-- Exercise set --
a – Copy the passage on the Eighth Circuit arbitration ruling word for word, starting with "The dispute was" and going on through "and invited briefing.".
b – Proceed with the passage on the Eighth Circuit arbitration ruling, continuing it from its final sentence.

In a short and sweet opinion issued just six weeks after argument, the Eighth Circuit yesterday held that an arbitrator was authorized to decide whether a non-signatory was able to arbitrate a dispute.  Eckert/Wordell Architects, Inc. v. FJM Props. of Willmar, LLC, __ F.3d __, 2014 WL 2922343 (8th Cir. June 30, 2014).

The dispute was over the design and construction of a laser eye clinic in Minnesota.  The contract containing the arbitration agreement was between the architects and Fischer Laser Eye Center, the owner of the property where the clinic would be.  The shareholders of Fischer later formed a separate company to own and develop the land for the clinic, and that second company then changed its name to FJM Properties.  When it discovered problems with ventilation, FJM Properties demanded arbitration with the architects.  That arbitration proceeding went on for more than a year.  Just a month before the evidentiary hearing, the architects objected to participating further, based on their assertion that they had no arbitration agreement with FJM Properties.  The arbitrator found he had power to determine whether the parties had an arbitration agreement and invited briefing.

-- Data extract --

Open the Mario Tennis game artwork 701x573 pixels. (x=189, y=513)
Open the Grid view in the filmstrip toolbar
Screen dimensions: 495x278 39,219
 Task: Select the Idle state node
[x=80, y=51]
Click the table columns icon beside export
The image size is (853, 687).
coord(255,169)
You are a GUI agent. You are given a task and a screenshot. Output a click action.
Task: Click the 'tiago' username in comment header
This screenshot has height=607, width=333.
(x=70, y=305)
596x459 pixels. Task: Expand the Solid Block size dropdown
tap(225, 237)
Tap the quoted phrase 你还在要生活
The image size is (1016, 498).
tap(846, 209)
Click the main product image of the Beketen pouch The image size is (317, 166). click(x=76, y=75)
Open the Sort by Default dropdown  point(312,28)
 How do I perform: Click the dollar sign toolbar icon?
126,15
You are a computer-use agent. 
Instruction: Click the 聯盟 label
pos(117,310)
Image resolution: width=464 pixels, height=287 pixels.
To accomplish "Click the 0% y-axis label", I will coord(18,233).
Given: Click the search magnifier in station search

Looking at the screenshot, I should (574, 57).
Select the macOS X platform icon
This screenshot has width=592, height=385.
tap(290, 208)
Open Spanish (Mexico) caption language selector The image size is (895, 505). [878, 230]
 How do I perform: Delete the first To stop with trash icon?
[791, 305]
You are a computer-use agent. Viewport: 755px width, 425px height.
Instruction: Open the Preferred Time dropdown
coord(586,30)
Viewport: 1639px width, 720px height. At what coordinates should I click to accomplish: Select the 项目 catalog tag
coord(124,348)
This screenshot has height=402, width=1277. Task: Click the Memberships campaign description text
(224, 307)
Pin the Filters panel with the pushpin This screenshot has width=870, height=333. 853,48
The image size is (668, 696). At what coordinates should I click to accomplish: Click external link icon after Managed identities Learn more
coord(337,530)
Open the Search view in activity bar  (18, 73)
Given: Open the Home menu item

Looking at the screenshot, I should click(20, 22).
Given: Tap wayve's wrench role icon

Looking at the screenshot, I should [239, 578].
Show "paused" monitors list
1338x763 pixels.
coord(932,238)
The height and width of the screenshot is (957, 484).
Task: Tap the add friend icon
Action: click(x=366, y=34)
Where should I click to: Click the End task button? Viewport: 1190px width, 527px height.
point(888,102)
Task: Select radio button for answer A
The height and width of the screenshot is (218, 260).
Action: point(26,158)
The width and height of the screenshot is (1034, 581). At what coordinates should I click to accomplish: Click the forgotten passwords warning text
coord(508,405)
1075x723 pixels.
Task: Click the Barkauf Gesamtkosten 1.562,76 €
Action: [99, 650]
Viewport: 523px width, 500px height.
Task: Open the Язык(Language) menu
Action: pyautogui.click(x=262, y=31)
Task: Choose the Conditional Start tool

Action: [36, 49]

-- Answer section --
a –
The dispute was over the design and construction of a laser eye clinic in Minnesota.  The contract containing the arbitration agreement was between the architects and Fischer Laser Eye Center, the owner of the property where the clinic would be.  The shareholders of Fischer later formed a separate company to own and develop the land for the clinic, and that second company then changed its name to FJM Properties.  When it discovered problems with ventilation, FJM Properties demanded arbitration with the architects.  That arbitration proceeding went on for more than a year.  Just a month before the evidentiary hearing, the architects objected to participating further, based on their assertion that they had no arbitration agreement with FJM Properties.  The arbitrator found he had power to determine whether the parties had an arbitration agreement and invited briefing.

b –
The architects went to federal district court and asked the judge to stop the arbitration.  But the court agreed that the arbitrator had the power to decide whether FJM could enforce the arbitration agreement between Fischer and the architects.  In a single paragraph of analysis, the Eighth Circuit affirmed.  It reminds us that “threshold questions of arbitrability are for a court to decide, unless there is clear and unmistakable evidence the parties intended to commit questions of arbitrability to an arbitrator.”  In this case, the parties’ incorporation of the AAA’s Construction Industry Arbitration Rules (which allow arbitrators to rule on their own jurisdiction) served as “a clear and unmistakable indication the parties intended for the arbitrator to decide threshold questions of arbitrability.”  Reading between the lines, the fact that the architects drafted the contract and then tried to design an escape hatch from arbitration after the proceeding was nearly concluded did not help their cause.